On Thursday, the defense attorneys for George Zimmerman in the highly controversial Trayvon Martin case released new evidence recovered from the teen’s cellphone, which include photos of Martin smoking, handling a .40-caliber Smith & Wesson handgun, preparing for a fight and a picture of what appears to be a potted marijuana plant.

Additionally, the defense found several character-impugning, text message conversations, including one between Martin and his mother in which his mother is ordering the teen to move out of her home because she caught him skipping school.

Not surprisingly, the defense is hoping that the judge will allow this evidence to be used during the trial as a sort of counterpunch to any attempts by prosecutors to portray Martin in a pure and uncompromising light.

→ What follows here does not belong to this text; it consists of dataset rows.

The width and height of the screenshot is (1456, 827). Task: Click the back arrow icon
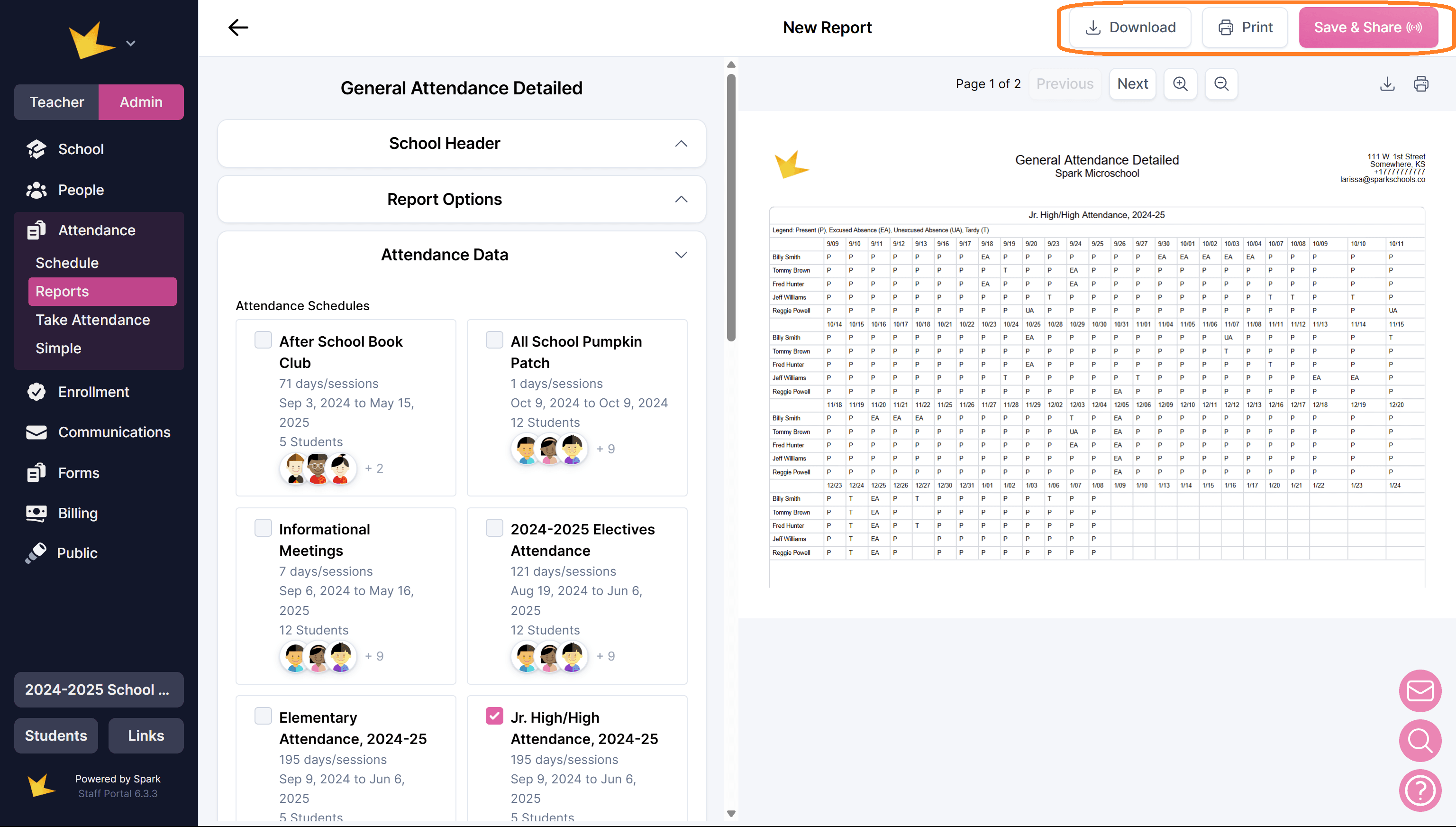(x=238, y=27)
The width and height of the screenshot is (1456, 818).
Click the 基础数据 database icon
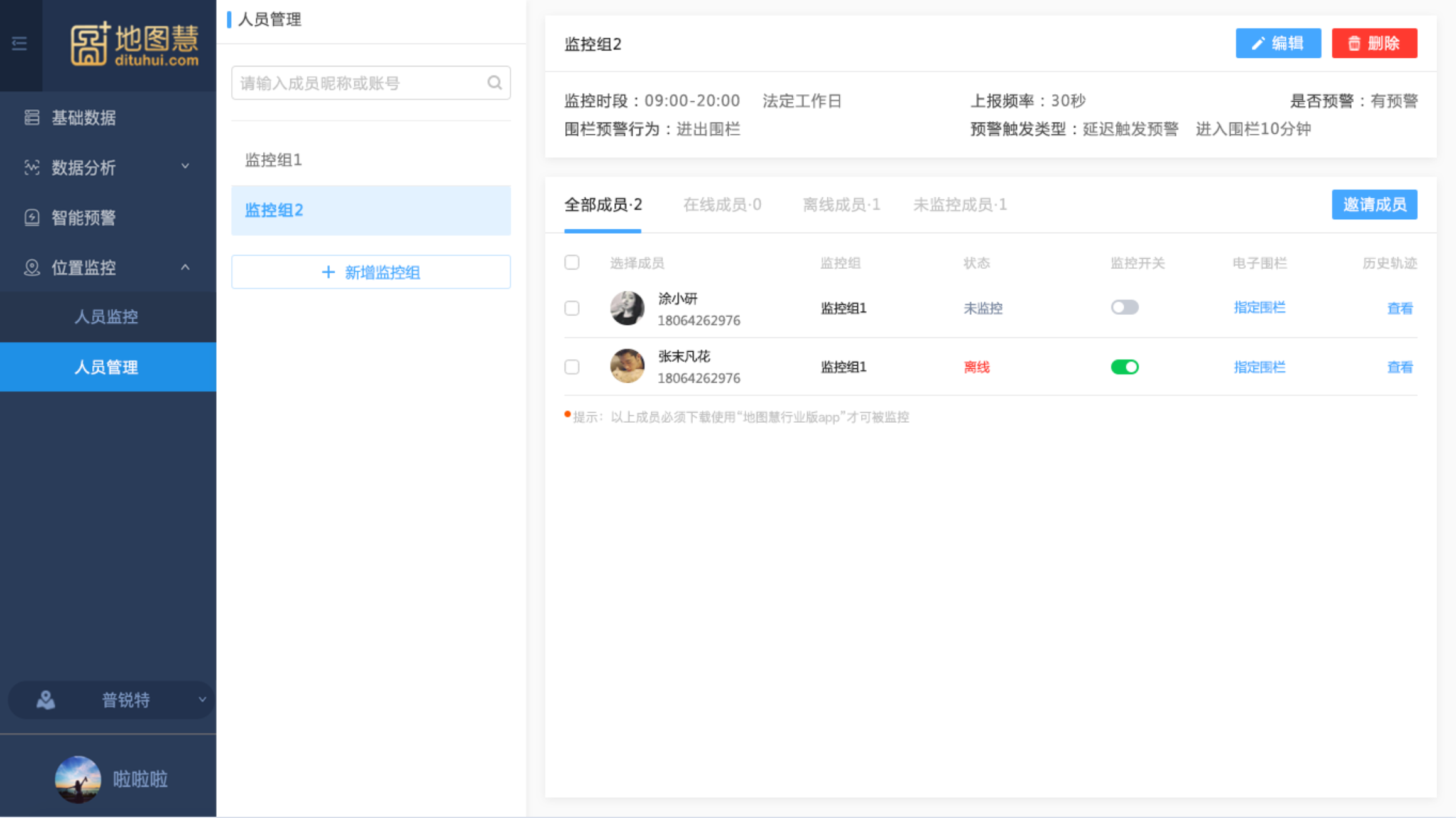click(32, 117)
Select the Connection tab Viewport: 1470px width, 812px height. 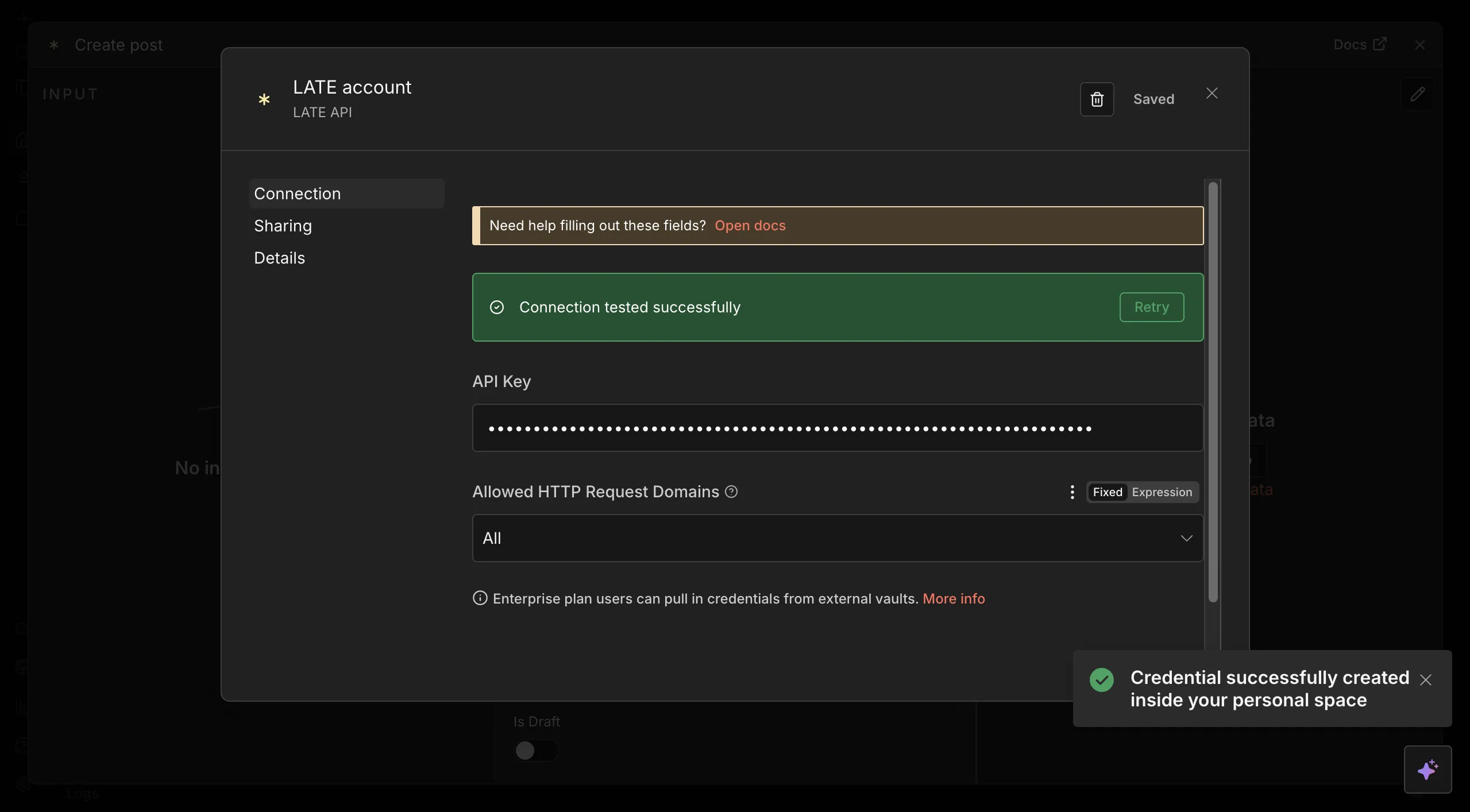click(297, 193)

“If the state puts at issue Trayvon, who he was. If the state makes that an issue, we get to respond to that,” lead defense attorney Mark O’Mara told the Associated Press last week.

In one of the text message conversations, Martin spoke about being involved in a fight, he told the recipient of the text on Nov. 22, 2011, three months before he was gunned down by Zimmerman, that his foe “got mo hits cause in da 1st round he had me on da ground an I couldn’t do ntn.”

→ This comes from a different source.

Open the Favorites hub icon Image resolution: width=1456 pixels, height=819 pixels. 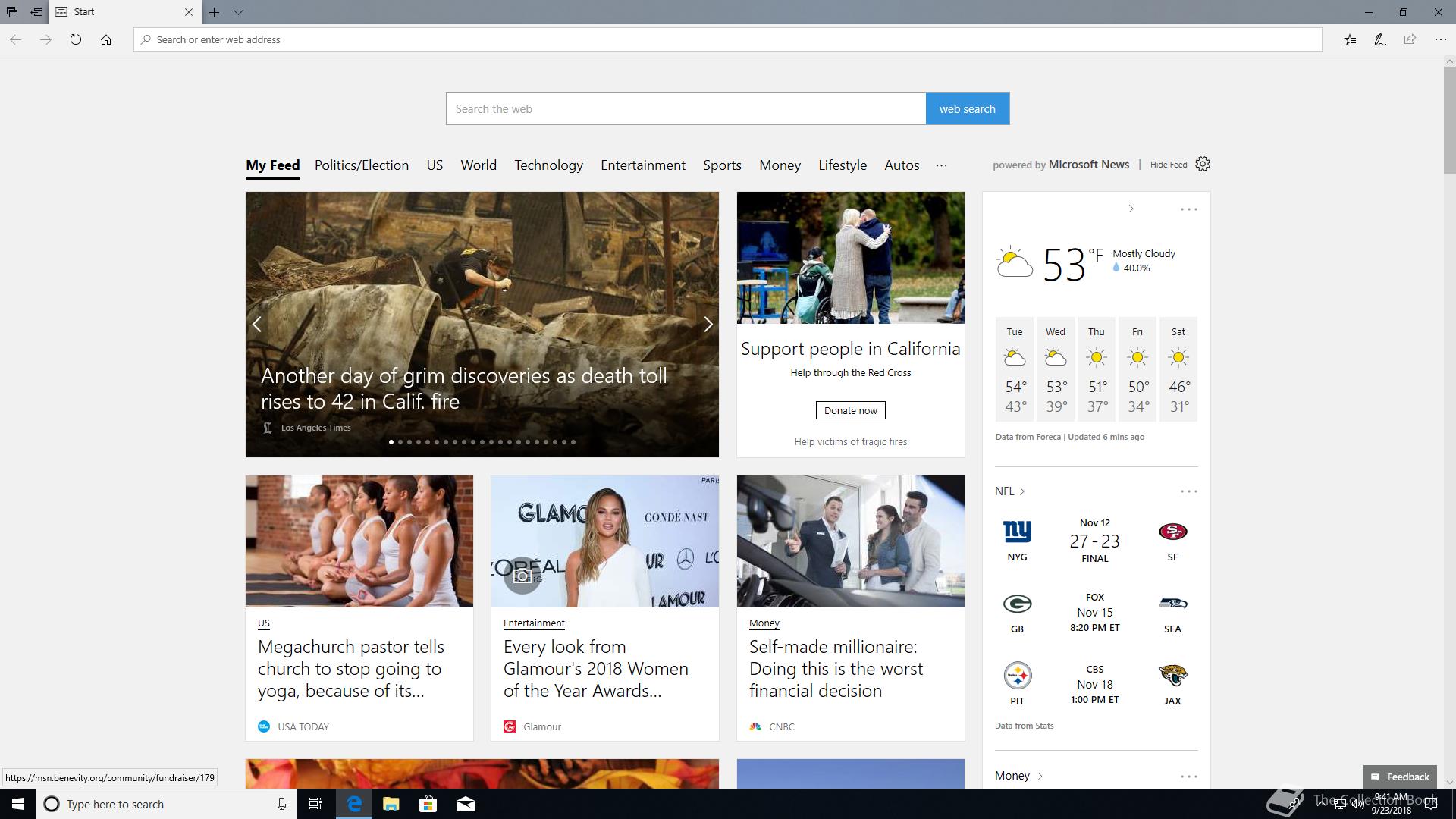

Another text message, from six weeks earlier, talks about an alleged physical altercation at school, “I was watcn a fight nd a teacher say I hit em.”

As noted by the Orlando Sentinel, these text messages also fit the defense’s narrative about who Trayvon Martin really was, i.e. a troubled 17-year-old with a penchant for violence, which would ostensibly lend credence to Zimmerman’s allegations that Trayvon was violent and aggressive during the night of the confrontation on Feb. 26, 2012, in the gated Sanford community.

Though, Martin family attorney Benjamin Crump disagreed with that line of reasoning.  In a recent statement, Crump described the text messages and photos as “irrelevant red herrings” that are nothing more than “a desperate and pathetic attempt by the defense to pollute and sway the jury pool.”

As of right now, it’s not clear whether the evidence will be admissible in court, that’s up to Circuit Judge Debra S. Nelson to decide, which may happen at a hearing in Sanford next Tuesday.

Currently, Zimmerman’s trial date is scheduled for June 10.  He faces second-degree murder chargers for killing Martin.